Why is $\tan(x)$ a function? A function $f:X\rightarrow Y$ maps each $x\in X$ to some $y \in Y$. So consider $\tan{\frac{\pi}{2}}$ for which $\tan(x)$ is undefined, so in this case, $\tan(x)$ does not map to an element of its range. This conflicts with my understanding of what a function is. Why do we still consider $\tan(x)$ a function?
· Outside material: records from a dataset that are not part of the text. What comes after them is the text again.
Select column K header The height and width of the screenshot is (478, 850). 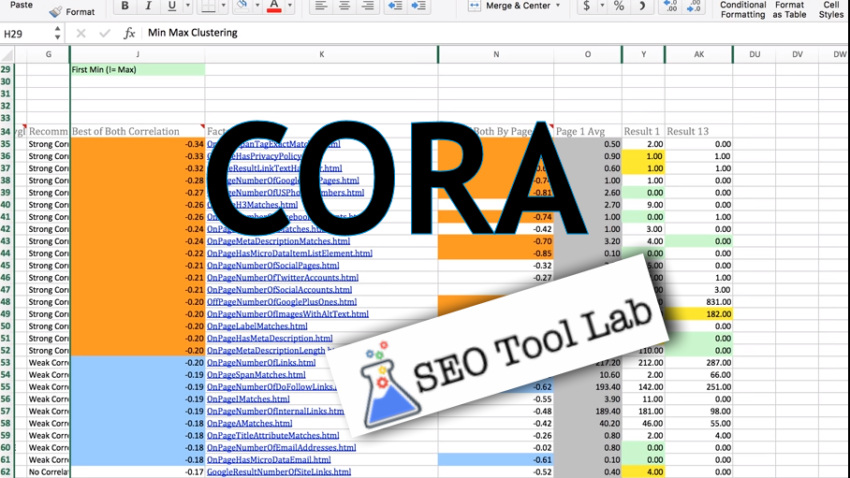tap(321, 52)
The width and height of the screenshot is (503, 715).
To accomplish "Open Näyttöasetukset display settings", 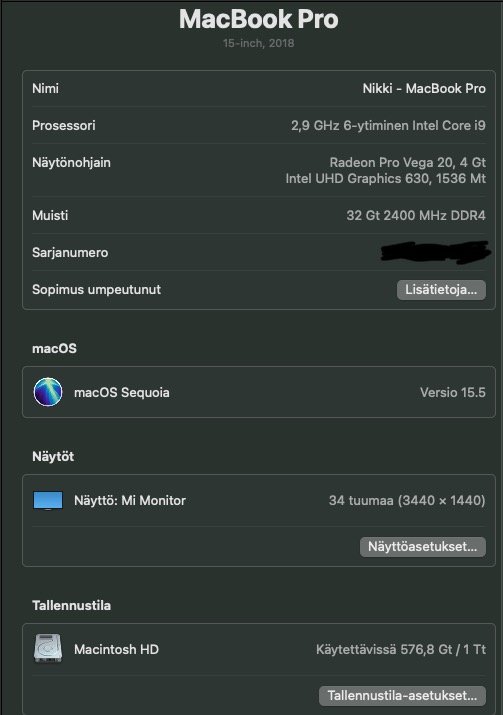I will point(423,546).
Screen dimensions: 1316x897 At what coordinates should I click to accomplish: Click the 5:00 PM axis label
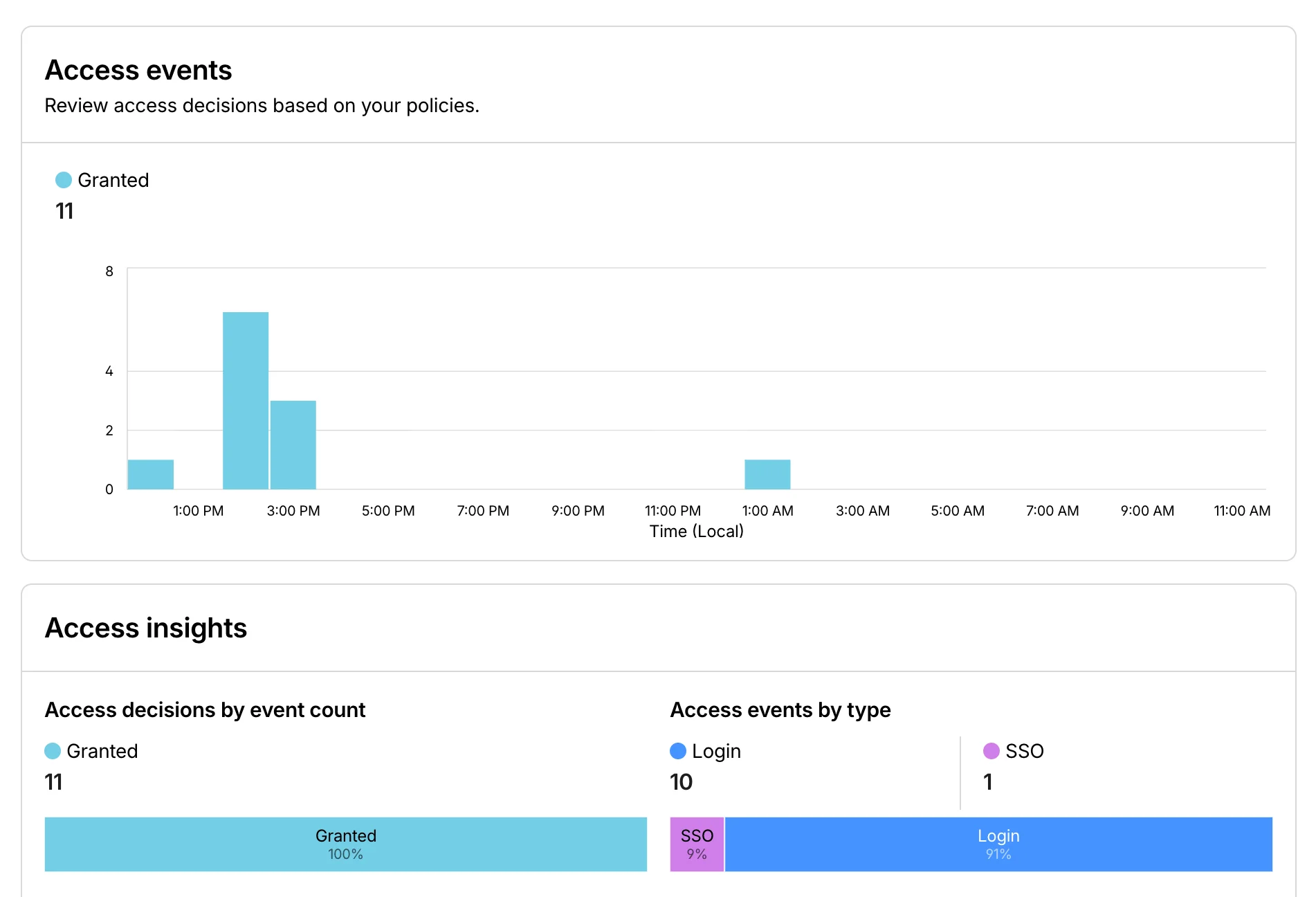tap(387, 510)
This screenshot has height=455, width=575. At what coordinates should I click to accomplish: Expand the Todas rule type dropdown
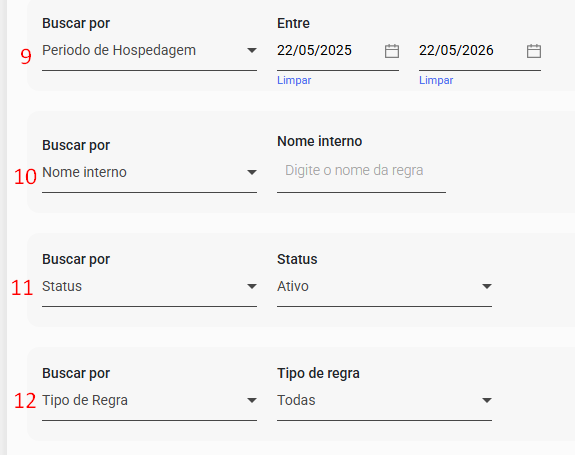coord(384,401)
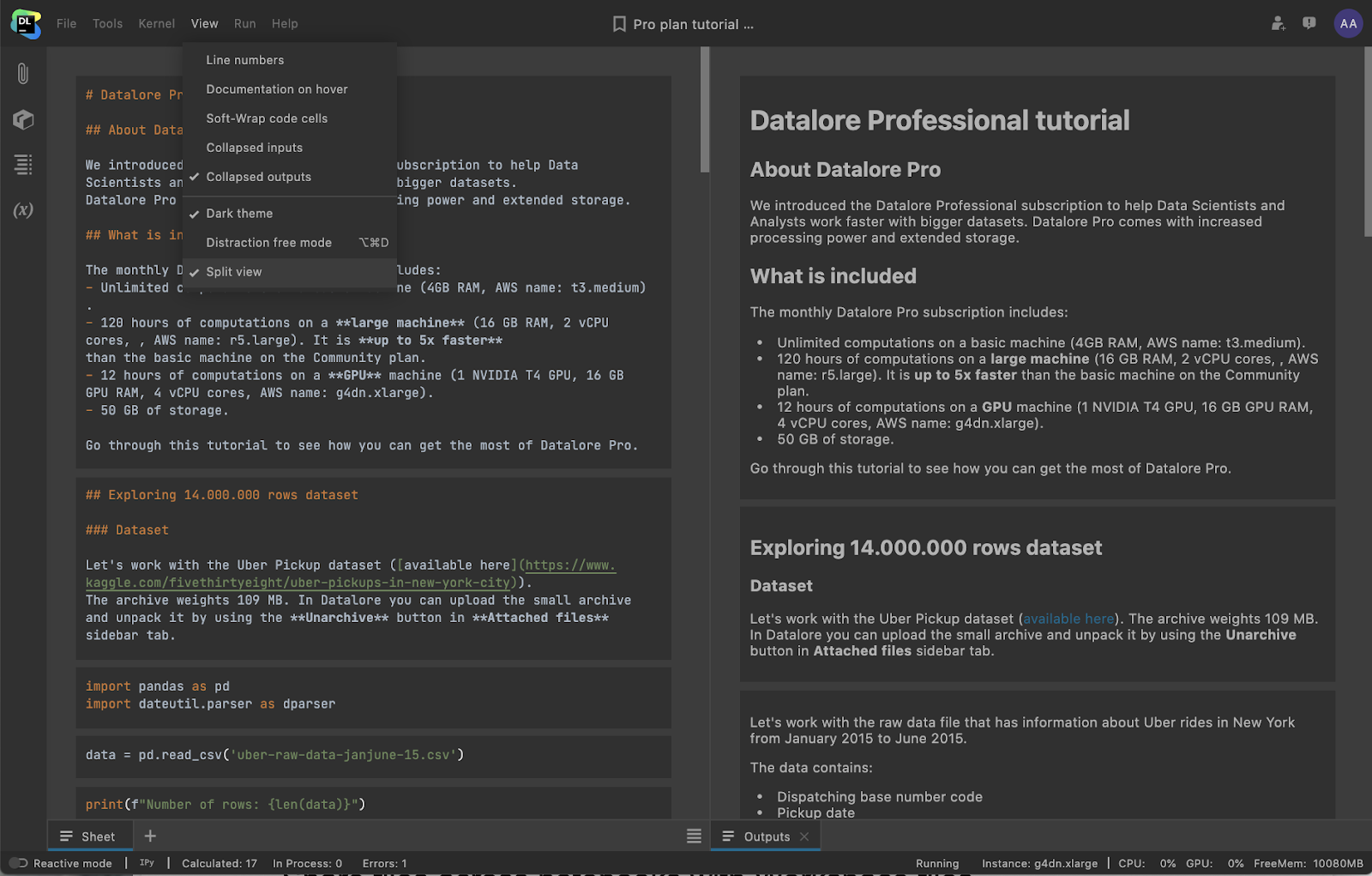Click the share notebook person icon
This screenshot has height=876, width=1372.
click(1278, 24)
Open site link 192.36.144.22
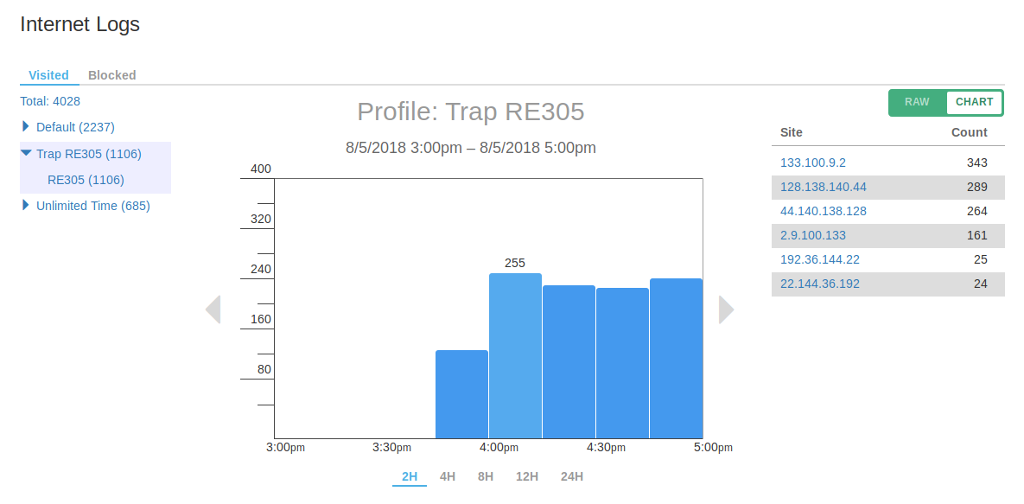 click(819, 259)
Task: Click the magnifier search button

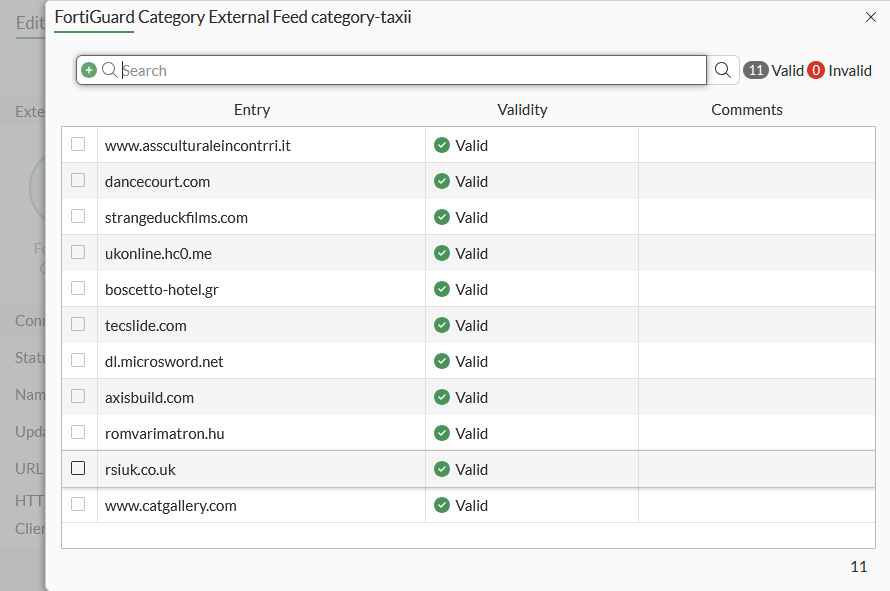Action: [x=723, y=70]
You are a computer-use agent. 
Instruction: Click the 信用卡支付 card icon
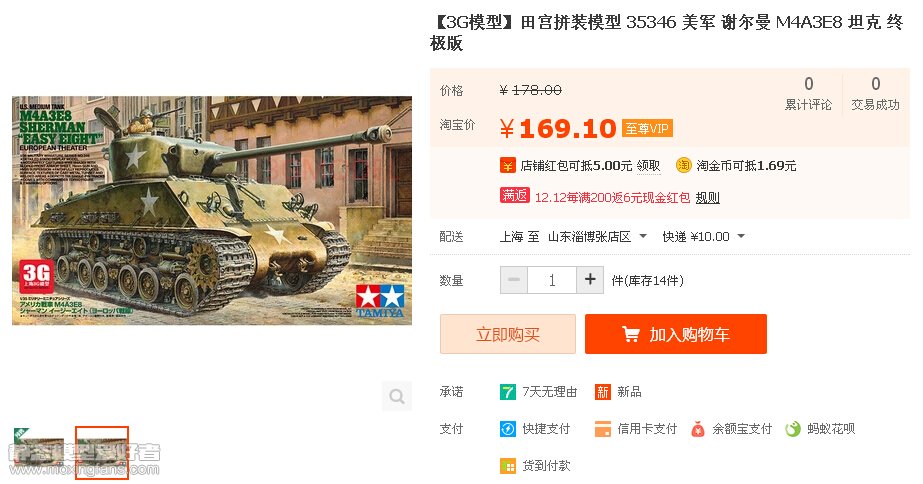(602, 429)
 A: When you say $f$ is a function, you should specify its domain (and codomain, but that's not really the issue here). If the domain is not specified, we take it to be the largest set on which the expression is defined. As you've pointed out $\tan$ is not defined at $\frac{\pi}{2}$ (so you should not even write $\tan\frac{\pi}{2}$ as this means the value of the function $\tan$ at the point $\frac{\pi}{2}$). Furthermore, $\tan$ is undefined at $\frac{\pi}{2} + k\pi$ for every integer $k$. Therefore, the largest set on which $\tan$ is defined is $\mathbb{R}\setminus\{\frac{\pi}{2}+k\pi\mid k \in \mathbb{Z}\}$; this is the domain of $\tan$ if the domain is unspecified.
A: The set $X$ in your definition is the domain of the function.  The domain of $\tan(x)$ is typically taken to be 
$$
X=\bigcup_{k\in\Bbb{Z}} \left(-\frac{\pi}{2}+k\pi,\frac{\pi}{2}+k\pi\right)
$$
Thus $\pi/2\notin X$, and so don't need to assign a value to $\tan(\pi/2)$ (or for any $\pi/2+k\pi,k\in\Bbb{Z}$ for that matter). 
A: Actually that is the definition of a continuous function. The definition for a function is that for all inputs there is exactly one output. In a non-continuous function, when the input doesn't map to anything, it is not in the domain. So if f(pi/2) is undefined, pi/2 is not in the domain and therefore not an input.